Como cada um deve operar? Para começo de conversa, devem-se sentar à roda de uma mesa FHC, seu candidato, José Serra, e o próprio Lula. Pacto pela governabilidade mesmo. O governo deve buscar baixar os juros e combinar com o PT uma tática de abafa no Congresso para aprovar a CPMF.

O PT, por sua vez, tem de dizer que não se opõe coisa nenhuma à Lei de Responsabilidade Fiscal e que nem pensa em romper com o FMI porque o atual acordo expira em novembro. Nem haverá com o que romper.

Radicalização

O pior efeito dessa convergência de notícias será, se acontecer, a radicalização da campanha. Caso, de fato, novas pesquisas eleitorais venham a indicar a chance de Lula ser eleito no primeiro turno ou uma queda significativa de Serra, a base governista vai exigir da campanha que o candidato tucano avance na jugular de Lula, acusando-lhe incompetência, despreparo, inexperiência – enfim, o vasto saco de maldades de que uma campanha política é capaz.

Nova hegemonia

Por que isso é ruim? Porque PT e PSDB têm tudo para constituir, como defende Primeira Leitura, o novo núcleo da hegemonia da política brasileira. A hegemonia do centro. Se a campanha se radicaliza e, ainda assim, Lula vence, certamente vencerá um partido menos afeito à negociação do que na hipótese de uma disputa franca e tranqüila.

Se Serra vence, do mesmo modo, um acordo futuro com o PT com vistas à governabilidade fica bem mais difícil. Eis a hora de FHC demonstrar que é, de fato, um estadista. Eis a hora de Serra e Lula demonstrarem que são candidatos também a estadista, não apenas a presidente do Brasil.

Coletiva

Na entrevista a correspondentes da segunda-feira, Lula pediu que Hugo Chávez ouça a sociedade civil, que haja eleições em Cuba, afirmou que o Brasil honrará os compromissos da dívida externa, que o que está acordado por este governo é letra válida no próximo. Está tudo absolutamente direito.
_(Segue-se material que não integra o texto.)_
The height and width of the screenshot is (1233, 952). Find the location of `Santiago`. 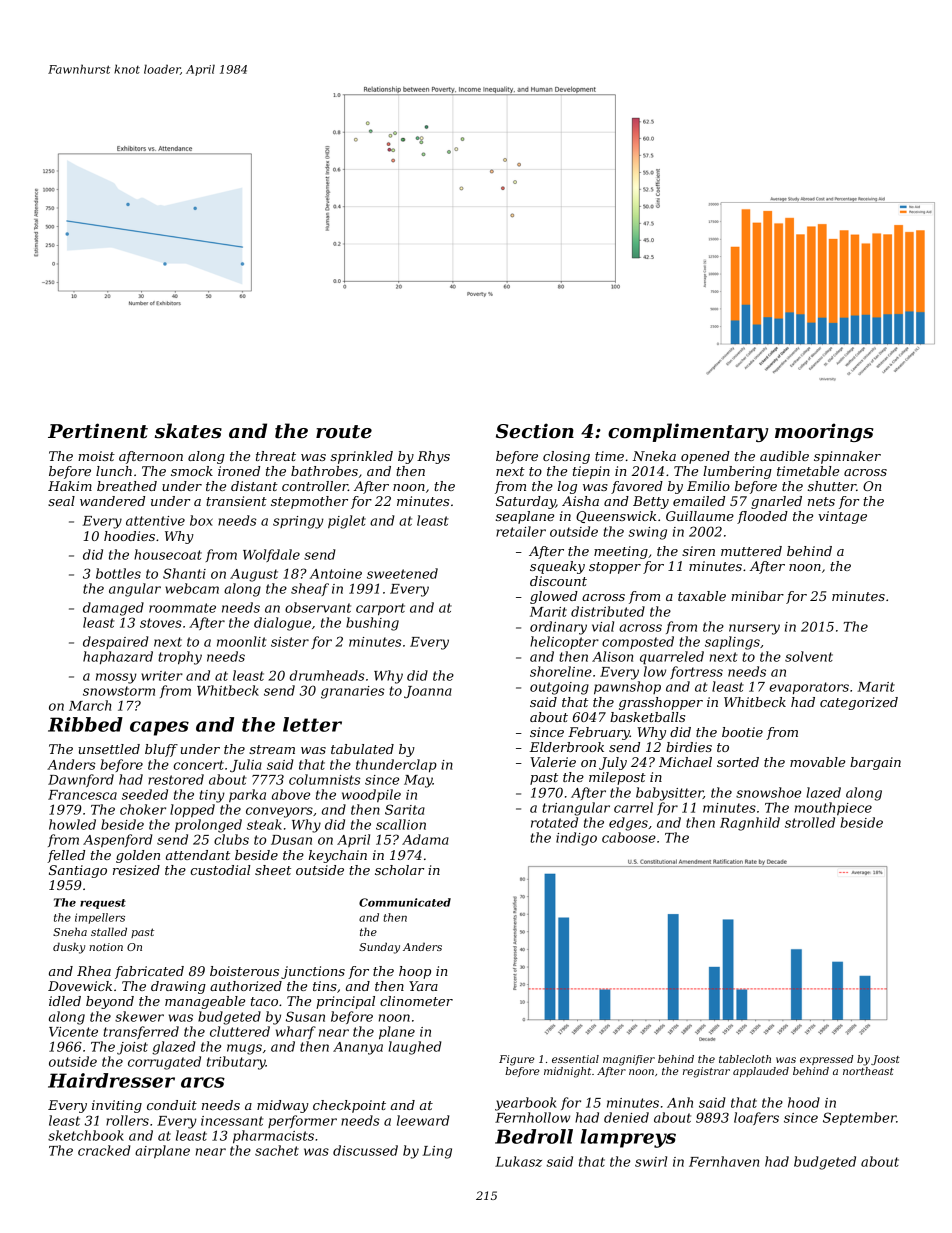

Mas parece que isso, por si mesmo, já não vale tanto. É preciso dar sinais claros, internos, de que o partido disputa o poder para valer. Assim, sinais no que se refere à CPMF e à Lei de Responsabilidade Fiscal são obrigatórios.

Hipocrisia

O acordo que os Estados Unidos fazem com a Rússia de redução das armas nucleares é a melhor definição do que é a hipocrisia na definição do escritor Oscar Wilde: “é o tributo que o vício presta à virtude”.

As armas que sobram são o bastante para destruir o mundo muitas vezes – embora só haja um, e uma só destruição baste… – e, aprovado o tal escudo antimísseis, todo o resto perde sentido. Em suma: o acordo de agora em nada tira o potencial beligerante, militarista e unilateralista do governo republicano de George. W. Bush.
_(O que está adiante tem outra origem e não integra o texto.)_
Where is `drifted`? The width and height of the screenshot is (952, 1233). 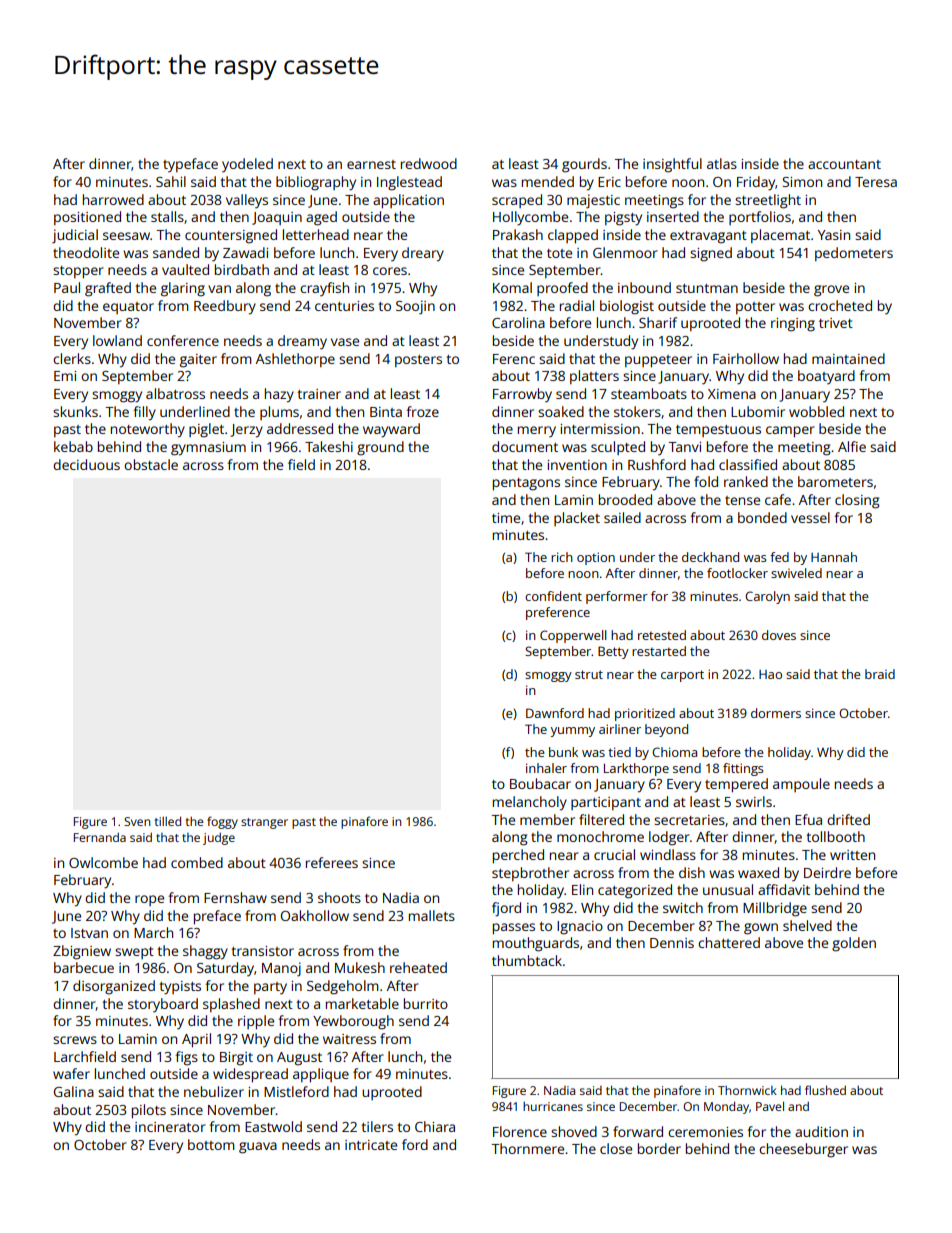
drifted is located at coordinates (848, 819).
Assim falou…Luiz Inácio Lula da Silva

“Deve haver algum espertinho ganhando dinheiro com isso [especulação]. Posso garantir que não é o PT”.

Do presidenciável do PT, aos correspondentes estrangeiros, ao comentar os movimentos especulativos no Brasil.

Tudo é história

Em meados do século 19, o Brasil exibia indicadores econômicos e até sociais – apesar da escravidão – tão ou mais virtuosos do que os Estados Unidos e alguns dos países mais ricos da Europa. Por decisões erradas de suas elites, entramos no século 20 como um dos países mais atrasados do planeta, perdido em relações de compadrio, em patrimonialismo, em miséria econômica.

Maiores detalhes no livro A Nação Mercantilista (Editora 34), do jornalista e historiador Jorge Caldeira. Agora, de novo, o país vive um momento crucial. Ou faz um pacto pela governabilidade futura – e, então, tudo pode ser melhor – ou o confronto eleitoral evolui para o tudo ou nada. Como país, fizemos escolhas erradas no século 19. Seria penoso repeti-las no século 21.